1)      Get the smallest, lightest boat you can possibly deal with.  I would suggest a 6-8’ inflatable with an aluminum bottom.  You will want to get it on and off the deck more if it is lighter and there is less chance that someone will be injured.  Also a lighter dinghy means a lighter sailboat so that you can travel faster an also use less gasoline when you are putting around with your outboard.  Most importantly this means you can use a smaller motor, and this brings me to my next point.

2)      Get the smallest motor that you think will plane your dinghy.  When the dinghy planes it lifts out of the water and travels much faster.  With our current combination of motor and dinghy we can barely get it to plane if only one of us is in it and the wind and waves are exactly right.  When it planes you also get less wet, and we have definitely had some butt-soaking dinghy rides.

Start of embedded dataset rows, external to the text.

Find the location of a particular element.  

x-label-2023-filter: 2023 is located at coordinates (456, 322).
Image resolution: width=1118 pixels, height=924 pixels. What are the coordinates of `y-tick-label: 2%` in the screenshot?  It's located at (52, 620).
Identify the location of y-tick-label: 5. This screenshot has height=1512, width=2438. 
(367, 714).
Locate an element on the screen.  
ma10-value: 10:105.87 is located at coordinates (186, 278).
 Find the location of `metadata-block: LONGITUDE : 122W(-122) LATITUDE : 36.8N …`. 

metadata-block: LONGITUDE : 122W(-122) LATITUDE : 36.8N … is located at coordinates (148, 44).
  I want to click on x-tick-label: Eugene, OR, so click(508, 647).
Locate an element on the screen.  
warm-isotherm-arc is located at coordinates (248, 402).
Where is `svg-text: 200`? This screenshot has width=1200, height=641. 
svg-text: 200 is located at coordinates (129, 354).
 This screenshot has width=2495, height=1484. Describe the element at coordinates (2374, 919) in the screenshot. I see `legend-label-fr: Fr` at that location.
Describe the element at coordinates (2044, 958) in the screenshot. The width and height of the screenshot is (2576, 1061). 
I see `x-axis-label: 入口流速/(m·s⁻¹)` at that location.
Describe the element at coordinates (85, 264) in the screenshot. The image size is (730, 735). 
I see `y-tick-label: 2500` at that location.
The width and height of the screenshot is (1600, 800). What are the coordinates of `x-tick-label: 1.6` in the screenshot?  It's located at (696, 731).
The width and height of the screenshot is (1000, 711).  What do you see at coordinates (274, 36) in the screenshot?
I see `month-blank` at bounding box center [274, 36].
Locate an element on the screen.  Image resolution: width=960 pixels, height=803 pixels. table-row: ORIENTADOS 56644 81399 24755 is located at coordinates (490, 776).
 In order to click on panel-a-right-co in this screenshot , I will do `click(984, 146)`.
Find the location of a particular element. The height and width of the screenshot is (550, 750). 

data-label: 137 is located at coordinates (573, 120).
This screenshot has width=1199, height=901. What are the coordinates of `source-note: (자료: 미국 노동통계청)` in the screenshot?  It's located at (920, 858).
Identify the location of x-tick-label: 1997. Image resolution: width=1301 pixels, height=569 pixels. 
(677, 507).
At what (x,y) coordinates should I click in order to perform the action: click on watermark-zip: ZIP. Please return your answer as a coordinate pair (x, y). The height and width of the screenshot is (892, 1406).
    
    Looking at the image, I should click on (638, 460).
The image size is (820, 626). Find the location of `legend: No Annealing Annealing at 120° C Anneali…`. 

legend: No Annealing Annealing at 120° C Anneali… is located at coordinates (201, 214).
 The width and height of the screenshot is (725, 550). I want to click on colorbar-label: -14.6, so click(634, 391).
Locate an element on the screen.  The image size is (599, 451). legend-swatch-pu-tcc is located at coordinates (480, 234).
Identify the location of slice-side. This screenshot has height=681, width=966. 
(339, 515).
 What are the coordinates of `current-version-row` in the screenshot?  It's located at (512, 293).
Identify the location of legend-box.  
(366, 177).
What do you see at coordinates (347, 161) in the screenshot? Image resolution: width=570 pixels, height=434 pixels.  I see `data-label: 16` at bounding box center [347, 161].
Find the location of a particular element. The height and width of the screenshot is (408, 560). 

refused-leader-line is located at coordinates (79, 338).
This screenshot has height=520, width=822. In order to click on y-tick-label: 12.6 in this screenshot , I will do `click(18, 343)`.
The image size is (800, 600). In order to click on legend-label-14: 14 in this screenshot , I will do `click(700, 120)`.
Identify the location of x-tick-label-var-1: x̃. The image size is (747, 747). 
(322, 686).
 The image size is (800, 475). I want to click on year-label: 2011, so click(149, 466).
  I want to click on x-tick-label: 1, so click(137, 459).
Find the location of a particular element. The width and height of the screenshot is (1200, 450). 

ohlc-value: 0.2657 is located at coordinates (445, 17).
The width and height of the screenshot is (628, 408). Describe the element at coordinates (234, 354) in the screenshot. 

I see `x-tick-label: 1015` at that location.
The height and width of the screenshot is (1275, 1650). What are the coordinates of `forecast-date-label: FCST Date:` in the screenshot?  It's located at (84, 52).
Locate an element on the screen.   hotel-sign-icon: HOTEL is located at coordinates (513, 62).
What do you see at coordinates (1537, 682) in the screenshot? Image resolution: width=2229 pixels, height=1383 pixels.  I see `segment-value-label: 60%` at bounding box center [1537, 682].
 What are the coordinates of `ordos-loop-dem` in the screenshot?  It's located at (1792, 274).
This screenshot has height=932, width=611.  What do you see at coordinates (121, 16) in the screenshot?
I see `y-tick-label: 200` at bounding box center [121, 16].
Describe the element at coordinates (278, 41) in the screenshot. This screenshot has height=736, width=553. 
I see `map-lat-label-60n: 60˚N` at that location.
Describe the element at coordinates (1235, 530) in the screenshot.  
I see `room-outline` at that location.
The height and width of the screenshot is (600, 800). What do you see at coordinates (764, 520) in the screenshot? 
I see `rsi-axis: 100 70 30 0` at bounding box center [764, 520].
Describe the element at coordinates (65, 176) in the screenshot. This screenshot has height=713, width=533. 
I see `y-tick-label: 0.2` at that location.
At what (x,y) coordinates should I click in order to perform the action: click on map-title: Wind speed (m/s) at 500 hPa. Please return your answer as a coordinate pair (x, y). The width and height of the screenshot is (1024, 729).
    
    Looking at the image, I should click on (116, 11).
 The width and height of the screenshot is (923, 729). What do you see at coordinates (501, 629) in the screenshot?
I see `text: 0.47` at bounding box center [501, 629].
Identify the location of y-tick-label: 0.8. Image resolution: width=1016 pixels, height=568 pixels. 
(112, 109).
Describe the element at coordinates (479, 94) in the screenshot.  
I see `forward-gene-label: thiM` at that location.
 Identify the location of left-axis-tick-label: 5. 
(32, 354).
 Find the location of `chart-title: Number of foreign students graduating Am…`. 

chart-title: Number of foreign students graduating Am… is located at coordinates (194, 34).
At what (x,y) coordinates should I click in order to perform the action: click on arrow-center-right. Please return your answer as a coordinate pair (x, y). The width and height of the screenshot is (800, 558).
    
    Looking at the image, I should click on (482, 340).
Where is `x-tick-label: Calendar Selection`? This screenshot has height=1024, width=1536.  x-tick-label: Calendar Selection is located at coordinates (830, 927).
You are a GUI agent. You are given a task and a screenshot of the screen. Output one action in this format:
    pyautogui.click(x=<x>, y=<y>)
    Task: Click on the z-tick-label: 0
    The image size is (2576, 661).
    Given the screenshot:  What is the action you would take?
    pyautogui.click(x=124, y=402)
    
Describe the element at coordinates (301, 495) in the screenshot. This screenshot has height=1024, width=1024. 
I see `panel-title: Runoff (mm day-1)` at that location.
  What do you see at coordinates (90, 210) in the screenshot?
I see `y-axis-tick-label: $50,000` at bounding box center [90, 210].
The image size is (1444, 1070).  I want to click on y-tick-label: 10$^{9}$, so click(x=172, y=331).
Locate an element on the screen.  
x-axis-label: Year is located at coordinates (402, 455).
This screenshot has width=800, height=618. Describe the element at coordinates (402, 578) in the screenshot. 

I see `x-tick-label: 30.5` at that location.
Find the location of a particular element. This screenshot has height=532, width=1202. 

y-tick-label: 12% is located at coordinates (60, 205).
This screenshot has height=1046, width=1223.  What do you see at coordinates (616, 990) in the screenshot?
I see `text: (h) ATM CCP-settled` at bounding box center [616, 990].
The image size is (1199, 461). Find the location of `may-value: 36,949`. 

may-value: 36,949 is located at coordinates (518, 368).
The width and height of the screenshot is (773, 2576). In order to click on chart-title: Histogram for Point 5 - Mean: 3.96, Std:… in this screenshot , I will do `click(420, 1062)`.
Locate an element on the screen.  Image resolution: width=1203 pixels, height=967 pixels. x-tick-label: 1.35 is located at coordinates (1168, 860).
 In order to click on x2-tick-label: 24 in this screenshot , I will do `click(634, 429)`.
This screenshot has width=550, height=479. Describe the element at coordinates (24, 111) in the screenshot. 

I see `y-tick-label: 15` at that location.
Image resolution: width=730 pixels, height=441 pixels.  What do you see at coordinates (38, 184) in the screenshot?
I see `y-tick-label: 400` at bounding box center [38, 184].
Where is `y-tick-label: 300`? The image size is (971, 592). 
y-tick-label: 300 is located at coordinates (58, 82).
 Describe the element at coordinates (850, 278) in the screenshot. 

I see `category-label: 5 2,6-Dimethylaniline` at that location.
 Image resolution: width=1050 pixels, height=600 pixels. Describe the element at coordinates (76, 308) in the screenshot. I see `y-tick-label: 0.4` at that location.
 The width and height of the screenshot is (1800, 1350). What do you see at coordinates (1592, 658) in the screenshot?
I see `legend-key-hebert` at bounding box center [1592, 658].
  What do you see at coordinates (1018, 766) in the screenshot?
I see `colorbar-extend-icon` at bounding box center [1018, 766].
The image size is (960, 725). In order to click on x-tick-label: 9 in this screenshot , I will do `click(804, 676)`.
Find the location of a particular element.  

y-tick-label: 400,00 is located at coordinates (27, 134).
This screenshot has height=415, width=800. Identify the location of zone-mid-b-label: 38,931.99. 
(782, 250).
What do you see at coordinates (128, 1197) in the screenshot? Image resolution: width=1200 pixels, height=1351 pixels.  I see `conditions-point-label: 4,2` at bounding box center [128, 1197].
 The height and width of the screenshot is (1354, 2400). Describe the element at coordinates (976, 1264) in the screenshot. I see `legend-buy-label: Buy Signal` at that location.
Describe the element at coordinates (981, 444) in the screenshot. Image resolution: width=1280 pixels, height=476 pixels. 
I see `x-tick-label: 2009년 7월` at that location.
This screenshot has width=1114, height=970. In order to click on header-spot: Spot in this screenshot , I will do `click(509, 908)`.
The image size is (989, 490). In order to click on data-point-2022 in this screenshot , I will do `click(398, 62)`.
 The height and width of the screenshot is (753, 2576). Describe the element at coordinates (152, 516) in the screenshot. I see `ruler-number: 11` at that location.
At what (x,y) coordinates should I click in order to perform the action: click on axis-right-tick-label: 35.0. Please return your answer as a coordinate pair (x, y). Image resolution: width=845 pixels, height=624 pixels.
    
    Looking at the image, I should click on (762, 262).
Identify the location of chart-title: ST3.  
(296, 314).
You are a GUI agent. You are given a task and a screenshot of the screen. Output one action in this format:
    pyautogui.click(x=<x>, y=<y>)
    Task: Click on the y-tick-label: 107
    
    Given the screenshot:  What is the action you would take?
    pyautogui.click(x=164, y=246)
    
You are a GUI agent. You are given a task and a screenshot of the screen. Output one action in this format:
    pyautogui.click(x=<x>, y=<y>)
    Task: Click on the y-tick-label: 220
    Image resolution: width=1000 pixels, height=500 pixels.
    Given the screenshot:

There are also some other smaller points such as the necessity of UV resistant materials and oars that float but that information seems more consistent.  We bought our dinghy second hand and are currently in the process of trying to figure out how to patch it because we may need to do that very soon.  This is a useful skill for any cruising sailor because every boat out here has a dinghy, the vast majority of them inflatable and at one time or another in need of patching.

Lastly, we have yet to name our dinghy.  Any ideas, readers?

On a side note, thank you for all of the blog comments and emails.  It is very nice to hear from friends and family, especially at this time of year.  We are currently in Mantanchen Bay outside of San Blas a wonderful town with cobble-stone streets, ruined Spanish forts and a laid back way of doing things.  The view is wonderful but there is no place like home for the holidays.